#### Problem description:
Copy the stretch of records from the start through the line containing "Click the back", changing every "screenshot" to "screen capture" and leaving everything else unchanged.

(Stored entries)
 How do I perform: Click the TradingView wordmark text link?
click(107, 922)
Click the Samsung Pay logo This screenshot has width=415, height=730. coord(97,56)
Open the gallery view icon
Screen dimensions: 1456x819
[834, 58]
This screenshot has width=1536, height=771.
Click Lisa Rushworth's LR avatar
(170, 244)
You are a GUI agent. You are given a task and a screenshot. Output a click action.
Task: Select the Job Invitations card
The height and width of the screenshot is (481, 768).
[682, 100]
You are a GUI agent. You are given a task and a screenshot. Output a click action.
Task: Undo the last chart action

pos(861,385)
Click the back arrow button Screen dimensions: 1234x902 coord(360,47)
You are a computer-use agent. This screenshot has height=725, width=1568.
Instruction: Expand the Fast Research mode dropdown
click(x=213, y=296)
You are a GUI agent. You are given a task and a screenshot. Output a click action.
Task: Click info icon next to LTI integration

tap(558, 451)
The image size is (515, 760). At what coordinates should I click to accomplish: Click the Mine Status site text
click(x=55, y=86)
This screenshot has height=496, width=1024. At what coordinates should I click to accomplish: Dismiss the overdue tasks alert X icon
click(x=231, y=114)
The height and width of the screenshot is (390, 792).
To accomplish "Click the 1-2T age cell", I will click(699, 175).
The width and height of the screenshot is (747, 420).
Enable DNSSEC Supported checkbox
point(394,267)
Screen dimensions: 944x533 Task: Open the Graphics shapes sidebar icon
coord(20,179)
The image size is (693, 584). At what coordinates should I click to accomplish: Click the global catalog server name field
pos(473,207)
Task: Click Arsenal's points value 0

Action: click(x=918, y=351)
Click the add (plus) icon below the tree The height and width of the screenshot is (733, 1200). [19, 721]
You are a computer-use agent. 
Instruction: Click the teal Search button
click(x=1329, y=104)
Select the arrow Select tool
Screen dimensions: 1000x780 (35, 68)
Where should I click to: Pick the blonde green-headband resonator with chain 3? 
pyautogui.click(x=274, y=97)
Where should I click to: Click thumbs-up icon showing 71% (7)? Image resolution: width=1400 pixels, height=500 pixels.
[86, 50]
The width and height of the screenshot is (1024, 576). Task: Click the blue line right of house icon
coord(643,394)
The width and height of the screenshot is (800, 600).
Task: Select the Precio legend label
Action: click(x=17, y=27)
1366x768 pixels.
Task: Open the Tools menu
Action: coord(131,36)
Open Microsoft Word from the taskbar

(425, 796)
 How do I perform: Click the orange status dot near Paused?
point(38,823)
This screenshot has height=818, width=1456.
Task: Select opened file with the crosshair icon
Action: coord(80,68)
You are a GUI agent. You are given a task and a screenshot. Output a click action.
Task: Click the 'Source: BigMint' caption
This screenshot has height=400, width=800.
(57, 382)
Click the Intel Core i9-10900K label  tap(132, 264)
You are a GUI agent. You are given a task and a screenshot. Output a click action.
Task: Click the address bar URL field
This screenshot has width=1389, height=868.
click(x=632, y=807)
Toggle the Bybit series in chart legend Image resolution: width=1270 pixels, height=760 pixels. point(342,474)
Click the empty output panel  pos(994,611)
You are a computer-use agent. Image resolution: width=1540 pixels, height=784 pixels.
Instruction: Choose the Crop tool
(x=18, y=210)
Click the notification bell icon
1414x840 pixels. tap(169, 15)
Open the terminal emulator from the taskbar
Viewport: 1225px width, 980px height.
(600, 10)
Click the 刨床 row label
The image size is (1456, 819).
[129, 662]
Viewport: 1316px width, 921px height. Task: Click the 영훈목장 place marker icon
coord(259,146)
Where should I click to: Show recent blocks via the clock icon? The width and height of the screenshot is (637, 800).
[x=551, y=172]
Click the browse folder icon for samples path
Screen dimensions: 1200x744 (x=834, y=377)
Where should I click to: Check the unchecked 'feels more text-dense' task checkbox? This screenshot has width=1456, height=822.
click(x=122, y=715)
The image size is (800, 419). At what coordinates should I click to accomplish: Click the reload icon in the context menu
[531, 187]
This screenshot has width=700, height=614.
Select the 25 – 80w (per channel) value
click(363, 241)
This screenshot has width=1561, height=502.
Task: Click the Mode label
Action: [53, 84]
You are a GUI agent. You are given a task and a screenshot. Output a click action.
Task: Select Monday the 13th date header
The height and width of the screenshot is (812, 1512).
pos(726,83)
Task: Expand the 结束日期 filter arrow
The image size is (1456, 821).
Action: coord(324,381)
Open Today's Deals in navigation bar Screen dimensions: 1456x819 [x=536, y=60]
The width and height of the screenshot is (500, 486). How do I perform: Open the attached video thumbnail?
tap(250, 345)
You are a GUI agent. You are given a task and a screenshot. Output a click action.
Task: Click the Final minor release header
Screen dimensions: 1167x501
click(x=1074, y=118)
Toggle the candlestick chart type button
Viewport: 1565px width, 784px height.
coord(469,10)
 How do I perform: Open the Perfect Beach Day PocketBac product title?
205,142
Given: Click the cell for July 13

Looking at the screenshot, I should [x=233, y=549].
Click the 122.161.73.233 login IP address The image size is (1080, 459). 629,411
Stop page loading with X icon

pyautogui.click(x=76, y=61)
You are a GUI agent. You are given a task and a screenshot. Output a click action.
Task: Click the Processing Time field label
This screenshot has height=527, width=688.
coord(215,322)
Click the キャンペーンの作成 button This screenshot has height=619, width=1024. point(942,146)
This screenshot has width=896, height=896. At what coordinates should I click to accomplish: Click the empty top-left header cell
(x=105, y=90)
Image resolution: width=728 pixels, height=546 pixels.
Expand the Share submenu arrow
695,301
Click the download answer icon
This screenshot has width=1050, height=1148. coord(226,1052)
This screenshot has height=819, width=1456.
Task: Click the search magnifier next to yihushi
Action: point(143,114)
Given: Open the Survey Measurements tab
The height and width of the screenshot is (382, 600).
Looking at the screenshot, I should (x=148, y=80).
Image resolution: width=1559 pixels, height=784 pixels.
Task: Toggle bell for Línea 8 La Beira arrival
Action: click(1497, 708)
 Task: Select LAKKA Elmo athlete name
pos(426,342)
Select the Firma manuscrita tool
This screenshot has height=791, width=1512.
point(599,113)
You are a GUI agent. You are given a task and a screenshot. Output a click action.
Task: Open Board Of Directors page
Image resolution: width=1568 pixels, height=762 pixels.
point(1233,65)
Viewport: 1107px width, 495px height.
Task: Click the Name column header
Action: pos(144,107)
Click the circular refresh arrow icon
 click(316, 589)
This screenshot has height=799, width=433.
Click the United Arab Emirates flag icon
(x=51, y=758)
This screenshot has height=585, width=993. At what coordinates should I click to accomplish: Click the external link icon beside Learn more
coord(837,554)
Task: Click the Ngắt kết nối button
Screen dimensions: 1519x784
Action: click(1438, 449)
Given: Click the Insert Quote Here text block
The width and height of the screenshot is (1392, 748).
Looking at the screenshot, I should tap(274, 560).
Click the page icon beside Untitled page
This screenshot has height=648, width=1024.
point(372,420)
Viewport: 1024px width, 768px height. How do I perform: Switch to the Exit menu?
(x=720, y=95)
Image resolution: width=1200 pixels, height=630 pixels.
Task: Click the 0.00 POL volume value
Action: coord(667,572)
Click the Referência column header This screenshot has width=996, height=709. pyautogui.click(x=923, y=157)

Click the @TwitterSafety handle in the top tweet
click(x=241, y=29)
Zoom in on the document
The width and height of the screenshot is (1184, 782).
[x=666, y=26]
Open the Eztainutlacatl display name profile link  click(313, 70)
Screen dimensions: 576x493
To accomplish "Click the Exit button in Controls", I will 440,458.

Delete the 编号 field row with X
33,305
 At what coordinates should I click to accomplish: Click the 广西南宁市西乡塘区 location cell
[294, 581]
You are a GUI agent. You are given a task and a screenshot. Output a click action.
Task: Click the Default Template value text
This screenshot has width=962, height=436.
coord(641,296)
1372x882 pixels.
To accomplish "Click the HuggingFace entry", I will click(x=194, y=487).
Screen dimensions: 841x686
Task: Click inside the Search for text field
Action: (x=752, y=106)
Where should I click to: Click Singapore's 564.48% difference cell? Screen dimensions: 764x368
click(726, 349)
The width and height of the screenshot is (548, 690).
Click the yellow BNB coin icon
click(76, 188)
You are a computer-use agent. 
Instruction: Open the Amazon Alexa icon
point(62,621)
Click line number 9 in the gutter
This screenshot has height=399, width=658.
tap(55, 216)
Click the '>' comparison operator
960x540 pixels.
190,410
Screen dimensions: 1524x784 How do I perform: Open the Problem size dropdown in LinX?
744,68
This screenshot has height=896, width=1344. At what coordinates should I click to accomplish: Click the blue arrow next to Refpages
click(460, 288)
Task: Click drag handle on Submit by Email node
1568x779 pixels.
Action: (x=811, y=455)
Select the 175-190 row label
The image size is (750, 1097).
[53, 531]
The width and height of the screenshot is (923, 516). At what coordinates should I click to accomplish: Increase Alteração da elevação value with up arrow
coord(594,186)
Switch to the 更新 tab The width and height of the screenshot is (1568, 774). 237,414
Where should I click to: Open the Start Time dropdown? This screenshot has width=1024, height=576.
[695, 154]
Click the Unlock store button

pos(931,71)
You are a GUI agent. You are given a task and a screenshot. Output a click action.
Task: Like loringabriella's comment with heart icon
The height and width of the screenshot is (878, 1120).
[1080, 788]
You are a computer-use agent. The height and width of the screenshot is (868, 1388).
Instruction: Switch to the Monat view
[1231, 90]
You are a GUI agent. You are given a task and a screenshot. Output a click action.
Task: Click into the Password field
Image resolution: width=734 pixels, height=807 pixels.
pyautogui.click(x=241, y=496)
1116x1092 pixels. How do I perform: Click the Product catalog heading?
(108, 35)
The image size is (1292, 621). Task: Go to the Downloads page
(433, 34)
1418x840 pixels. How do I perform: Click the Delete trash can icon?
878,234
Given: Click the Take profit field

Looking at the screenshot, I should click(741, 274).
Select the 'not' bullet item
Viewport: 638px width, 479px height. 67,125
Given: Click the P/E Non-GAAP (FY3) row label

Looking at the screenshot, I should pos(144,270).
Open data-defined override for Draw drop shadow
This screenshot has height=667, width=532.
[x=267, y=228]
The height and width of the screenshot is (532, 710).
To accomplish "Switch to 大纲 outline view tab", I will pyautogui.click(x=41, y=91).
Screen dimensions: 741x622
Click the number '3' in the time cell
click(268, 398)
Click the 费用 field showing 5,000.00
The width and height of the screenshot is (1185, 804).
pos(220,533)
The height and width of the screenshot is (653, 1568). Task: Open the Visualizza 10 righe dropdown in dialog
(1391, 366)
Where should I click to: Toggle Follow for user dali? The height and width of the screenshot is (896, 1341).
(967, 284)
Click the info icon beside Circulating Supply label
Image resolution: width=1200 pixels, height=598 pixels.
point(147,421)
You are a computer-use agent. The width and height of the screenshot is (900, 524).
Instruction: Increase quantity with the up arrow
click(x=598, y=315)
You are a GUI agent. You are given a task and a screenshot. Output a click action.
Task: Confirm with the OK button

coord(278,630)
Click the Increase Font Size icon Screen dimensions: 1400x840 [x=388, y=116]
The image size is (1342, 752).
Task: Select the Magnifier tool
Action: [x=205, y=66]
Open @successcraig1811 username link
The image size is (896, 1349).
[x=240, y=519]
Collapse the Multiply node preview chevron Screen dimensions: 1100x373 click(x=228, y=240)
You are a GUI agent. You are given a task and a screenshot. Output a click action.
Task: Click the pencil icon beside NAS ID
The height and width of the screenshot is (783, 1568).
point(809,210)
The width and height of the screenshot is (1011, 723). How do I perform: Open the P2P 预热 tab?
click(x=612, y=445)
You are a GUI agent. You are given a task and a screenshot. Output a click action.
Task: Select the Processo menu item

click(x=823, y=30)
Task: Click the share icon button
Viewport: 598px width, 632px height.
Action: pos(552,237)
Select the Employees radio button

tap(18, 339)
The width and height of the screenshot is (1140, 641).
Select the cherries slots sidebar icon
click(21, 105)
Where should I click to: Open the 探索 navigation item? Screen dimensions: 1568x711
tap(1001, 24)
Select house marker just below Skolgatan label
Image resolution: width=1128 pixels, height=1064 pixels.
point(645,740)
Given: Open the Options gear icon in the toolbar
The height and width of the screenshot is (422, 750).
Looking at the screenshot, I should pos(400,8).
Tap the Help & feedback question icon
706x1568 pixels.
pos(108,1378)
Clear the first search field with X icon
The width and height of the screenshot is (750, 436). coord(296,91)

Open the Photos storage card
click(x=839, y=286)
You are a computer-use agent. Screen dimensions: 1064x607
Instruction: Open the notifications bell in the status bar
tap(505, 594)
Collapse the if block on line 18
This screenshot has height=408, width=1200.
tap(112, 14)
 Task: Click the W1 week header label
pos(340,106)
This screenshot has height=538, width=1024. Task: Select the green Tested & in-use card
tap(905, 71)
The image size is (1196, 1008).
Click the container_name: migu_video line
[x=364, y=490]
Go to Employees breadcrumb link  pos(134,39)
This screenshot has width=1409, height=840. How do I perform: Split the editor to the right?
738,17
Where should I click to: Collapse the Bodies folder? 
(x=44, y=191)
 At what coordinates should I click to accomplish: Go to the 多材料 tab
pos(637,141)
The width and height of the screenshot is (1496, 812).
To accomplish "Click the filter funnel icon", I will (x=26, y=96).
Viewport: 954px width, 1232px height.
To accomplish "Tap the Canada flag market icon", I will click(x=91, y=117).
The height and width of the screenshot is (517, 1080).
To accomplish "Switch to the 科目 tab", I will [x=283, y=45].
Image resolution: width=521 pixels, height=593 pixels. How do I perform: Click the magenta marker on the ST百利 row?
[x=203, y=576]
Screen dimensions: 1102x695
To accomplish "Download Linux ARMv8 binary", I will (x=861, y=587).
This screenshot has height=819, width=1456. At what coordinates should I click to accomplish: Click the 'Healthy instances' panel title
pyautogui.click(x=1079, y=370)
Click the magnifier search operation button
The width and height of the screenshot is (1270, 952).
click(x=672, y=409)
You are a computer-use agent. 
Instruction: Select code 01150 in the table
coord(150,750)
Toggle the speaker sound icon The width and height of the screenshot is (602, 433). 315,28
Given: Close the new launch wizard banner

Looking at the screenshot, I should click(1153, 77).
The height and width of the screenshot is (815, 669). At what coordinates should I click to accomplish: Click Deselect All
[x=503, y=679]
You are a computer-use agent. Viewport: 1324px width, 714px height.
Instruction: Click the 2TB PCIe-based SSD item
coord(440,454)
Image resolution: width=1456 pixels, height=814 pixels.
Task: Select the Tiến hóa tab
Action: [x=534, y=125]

#### Task result:
 How do I perform: Click the TradingView wordmark text link?
click(107, 922)
Click the Samsung Pay logo This screen capture has width=415, height=730. coord(97,56)
Open the gallery view icon
Screen dimensions: 1456x819
[834, 58]
This screen capture has width=1536, height=771.
Click Lisa Rushworth's LR avatar
(170, 244)
You are a GUI agent. You are given a task and a screen capture. Output a click action.
Task: Select the Job Invitations card
The height and width of the screen capture is (481, 768).
[682, 100]
You are a GUI agent. You are given a task and a screen capture. Output a click action.
Task: Undo the last chart action

pos(861,385)
Click the back arrow button Screen dimensions: 1234x902 coord(360,47)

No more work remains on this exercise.